The Valley of Bad Theory

An interesting experiment: researchers set up a wheel on a ramp with adjustable weights. Participants in the experiment then adjust the weights to try and make the wheel roll down the ramp as quickly as possible. The participants go one after the other, each with a limited number of attempts, each passing their data and/​or theories to the next person in line, with the goal of maximizing the speed at the end. As information accumulates “from generation to generation”, wheel speeds improve.

This produced not just one but two interesting results.

First, after each participant’s turn, the researchers asked the participant to predict how fast various configurations would roll. Even though wheel speed increased from person to person, as data accumulated, their ability to predict how different configurations behave did not increase. In other words, performance was improving, but understanding was not.

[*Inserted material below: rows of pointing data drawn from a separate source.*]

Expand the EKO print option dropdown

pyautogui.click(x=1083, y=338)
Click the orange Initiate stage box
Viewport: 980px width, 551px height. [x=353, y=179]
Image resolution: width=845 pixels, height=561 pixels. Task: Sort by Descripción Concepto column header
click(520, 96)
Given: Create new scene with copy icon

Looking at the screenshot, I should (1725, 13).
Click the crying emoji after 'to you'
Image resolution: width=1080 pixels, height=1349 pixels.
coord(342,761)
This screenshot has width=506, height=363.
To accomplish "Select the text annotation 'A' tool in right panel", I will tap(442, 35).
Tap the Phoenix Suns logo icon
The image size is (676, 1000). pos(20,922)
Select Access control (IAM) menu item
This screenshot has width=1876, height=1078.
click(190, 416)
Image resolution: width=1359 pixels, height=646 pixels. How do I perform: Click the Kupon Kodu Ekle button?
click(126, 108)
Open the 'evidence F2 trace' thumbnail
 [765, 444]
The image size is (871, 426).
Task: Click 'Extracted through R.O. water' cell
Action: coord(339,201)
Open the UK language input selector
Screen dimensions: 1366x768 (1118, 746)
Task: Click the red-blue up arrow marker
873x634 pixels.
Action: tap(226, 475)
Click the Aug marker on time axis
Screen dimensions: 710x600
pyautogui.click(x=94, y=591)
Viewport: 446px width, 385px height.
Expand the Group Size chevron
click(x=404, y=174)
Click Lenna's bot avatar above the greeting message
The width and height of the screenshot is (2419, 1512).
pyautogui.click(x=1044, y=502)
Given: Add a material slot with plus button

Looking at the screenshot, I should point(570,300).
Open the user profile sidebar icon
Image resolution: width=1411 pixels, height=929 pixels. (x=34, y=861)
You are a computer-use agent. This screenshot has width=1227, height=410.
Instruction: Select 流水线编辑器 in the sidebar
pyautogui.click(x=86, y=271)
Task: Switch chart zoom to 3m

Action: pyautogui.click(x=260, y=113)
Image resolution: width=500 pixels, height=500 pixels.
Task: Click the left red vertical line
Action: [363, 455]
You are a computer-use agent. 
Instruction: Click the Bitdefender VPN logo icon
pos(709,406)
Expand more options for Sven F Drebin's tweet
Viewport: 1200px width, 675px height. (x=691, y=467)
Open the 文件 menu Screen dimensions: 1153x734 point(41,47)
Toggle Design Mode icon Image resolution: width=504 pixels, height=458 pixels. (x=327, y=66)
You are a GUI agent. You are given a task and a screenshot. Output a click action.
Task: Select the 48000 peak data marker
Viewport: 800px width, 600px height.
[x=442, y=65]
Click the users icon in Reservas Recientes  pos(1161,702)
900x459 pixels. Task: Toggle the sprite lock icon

Second, participants in some groups were allowed to pass along both data and theories to their successors, while participants in other groups were only allowed to pass along data. Turns out, the data-only groups performed better. Why? The authors answer:

… participants who inherited an inertia- or energy- related theory showed skewed understanding patterns. Inheriting an inertia-related theory increased their understanding of inertia, but decreased their understanding of energy…

And:

… participants’ understanding may also result from different exploration patterns. For instance, participants who received an inertia-related theory mainly produced balanced wheels (Fig. 3F), which could have prevented them from observing the effect of varying the position of the wheel’s center of mass.

So, two lessons:

  1. Iterative optimization does not result in understanding, even if the optimization is successful.

  2. Passing along theories can actually make both understanding and performance worse.

So… we should iteratively optimize and forget about theorizing? Fox not hedgehog, and all that?

Well… not necessarily. We’re talking here about a wheel, with weights on it, rolling down a ramp. Mathematically, this system just isn’t all that complicated. Anyone with an undergrad-level understanding of mechanics can just crank the math, in all of its glory. Take no shortcuts, double-check any approximations, do it right. It’d be tedious, but certainly not intractable. And then… then you’d understand the system.

What benefit would all this theory yield? Well, you could predict how different configurations would perform. You could say for sure whether you had found the best solution, or whether better configurations were still out there. You could avoid getting stuck in local optima. Y’know, all the usual benefits of actually understanding a system.

But clearly, the large majority of participants in the experiment did not crank all that math. They passed along ad-hoc, incomplete theories which didn’t account for all the important aspects of the system.

This suggests a valley of bad theory. People with no theory, who just iteratively optimize, can do all right—they may not really understand it, they may have to start from scratch if the system changes in some important way, but they can optimize reasonably well within the confines of the problem. On the other end, if you crank all the math, you can go straight to the optimal solution, and you can predict in advance how changes will affect the system.

But in between those extremes, there’s a whole lot of people who are really bad at physics and/​or math and/​or theorizing. Those people would be better off just abandoning their theories, and sticking with dumb iterative optimization.